Y al final, una tarde, ocurrió.
Tras nuestra tercera mimosa me acerqué a ella, movido por un impulso, y la besé.
Parecía sorprendida; sí. Abrió los ojos como platos; sí. Y dio un respingo.
Pero no hubo reproches, ni un previsible bofetón, ni gritos. No hubo insultos.
Hundió su mirada en mis pupilas y, tras un leve temblor de su labio inferior, me devolvió el beso.
No recuerdo si pagamos la cuenta. No recuerdo cómo llegamos a mi apartamento. No recuerdo que nos hubiéramos desnudado, ni al reloj de cuco, regalo de mi hermana Margaret, dar las horas.
Sólo recuerdo la pasión, la entrega. Un océano de piel, sudor y saliva.
Fueron unos días maravillosos. Me sentía como un diabético en una pastelería, gozando del tierno bizcocho que era la juventud de Elizabeth y del dulce merengue de la madurez de Karen.
Sin embargo; todo exceso, incluso el de azúcar, acaba por resultar pernicioso. Karen insistía vivamente en que, si quería que continuase nuestra relación, debía poner fin a la que aún mantenía con Elizabeth.
Yo estaba de acuerdo, por supuesto, aunque no acababa de encontrar el momento oportuno para hacerlo.

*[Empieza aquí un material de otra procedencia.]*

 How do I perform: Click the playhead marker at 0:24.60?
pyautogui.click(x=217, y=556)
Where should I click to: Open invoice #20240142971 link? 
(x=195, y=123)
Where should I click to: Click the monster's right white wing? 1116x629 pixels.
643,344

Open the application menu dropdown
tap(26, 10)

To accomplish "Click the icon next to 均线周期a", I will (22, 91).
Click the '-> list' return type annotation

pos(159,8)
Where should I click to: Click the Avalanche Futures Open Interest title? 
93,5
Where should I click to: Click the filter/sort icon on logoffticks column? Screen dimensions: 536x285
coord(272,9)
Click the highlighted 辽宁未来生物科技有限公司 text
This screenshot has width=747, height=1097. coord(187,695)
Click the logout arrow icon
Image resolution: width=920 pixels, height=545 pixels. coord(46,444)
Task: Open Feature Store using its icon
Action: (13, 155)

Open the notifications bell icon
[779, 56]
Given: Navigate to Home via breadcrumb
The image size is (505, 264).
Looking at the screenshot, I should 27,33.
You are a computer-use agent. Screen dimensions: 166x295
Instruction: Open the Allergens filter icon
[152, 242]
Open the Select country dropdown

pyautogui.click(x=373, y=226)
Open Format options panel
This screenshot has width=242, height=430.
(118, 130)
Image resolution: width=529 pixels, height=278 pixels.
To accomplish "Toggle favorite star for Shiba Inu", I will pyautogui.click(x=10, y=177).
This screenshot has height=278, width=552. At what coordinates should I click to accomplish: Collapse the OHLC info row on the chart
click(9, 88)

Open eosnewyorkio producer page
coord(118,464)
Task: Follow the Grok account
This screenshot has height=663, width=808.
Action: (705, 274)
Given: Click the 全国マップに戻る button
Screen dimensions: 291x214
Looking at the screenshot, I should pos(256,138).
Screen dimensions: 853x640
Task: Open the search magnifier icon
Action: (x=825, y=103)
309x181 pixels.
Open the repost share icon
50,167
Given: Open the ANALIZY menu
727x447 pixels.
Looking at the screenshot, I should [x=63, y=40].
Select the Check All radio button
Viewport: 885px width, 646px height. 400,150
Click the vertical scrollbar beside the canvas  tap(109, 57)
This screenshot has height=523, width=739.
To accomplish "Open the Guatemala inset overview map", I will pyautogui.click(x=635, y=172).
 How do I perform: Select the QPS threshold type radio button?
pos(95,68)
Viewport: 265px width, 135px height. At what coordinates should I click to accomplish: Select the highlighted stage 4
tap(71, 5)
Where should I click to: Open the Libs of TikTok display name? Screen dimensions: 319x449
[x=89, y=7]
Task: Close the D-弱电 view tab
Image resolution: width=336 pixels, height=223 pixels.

Por fin; quedamos en un pequeño bistró. Arropados por la música new age, los combinados y la luz de las velas.
Entonces; Elizabeth me dijo que creía estar embarazada.
No pude romper con ella.
¡Qué días, los siguientes!
Ante mi se alzaba, perentorio, un dilema salomónico.
No podía casarme con Elizabeth, porque a quien yo quería era a Karen. Pero si me casaba con Karen, a la sazón abuela de mi futuro hijo, yo adoptaba además del rol de padre, el del abuelo putativo de la criatura.
Seguro que en algún lugar del Limbo Sigmund Freud, una legión de psicoanalistas judíos , y mi vieja tía Maude, se estaban tronchando de risa.
¿Qué hacer?
No podía dormir. Había perdido los nervios y la concentración. Se había resentido incluso mi apetito, llegando a sustentarme, tan solo, con una espartana dieta a base carne, huevos, pescado, fruta, queso y pan blanco.
Llegué a tal estado de estrés que mi pobre corazón no pudo soportarlo, y acabé dando con mis huesos en la Unidad de Cardiología del Hospital Monte Sinaí.
Si alguno de mis lectores piensa que lo más engorroso que podía pasarle en la vida es aliviar los gases de su aparato digestivo en el interior de un ascensor justo antes de que se abran las puertas y entre en él la chica de sus sueños; le diré que no está en lo cierto.
Aún es peor estar tumbado en la cama de un hospital, desnudo y enchufado a un montón de cables, sin posibilidad de escape, con las dos chicas de tus sueños recriminando tu conducta, llamándote cerdo insensible y... bueno; y muchas otras cosas más.
Lo juro.
En aquella cama articulada acabó mi aventura.
Elizabeth, al final, resultó que no estaba embarazada, y fue ella la que acabó por abandonarme.
Y sí. El destino acabó por infligirme un severo castigo. Acabé casándome con Karen.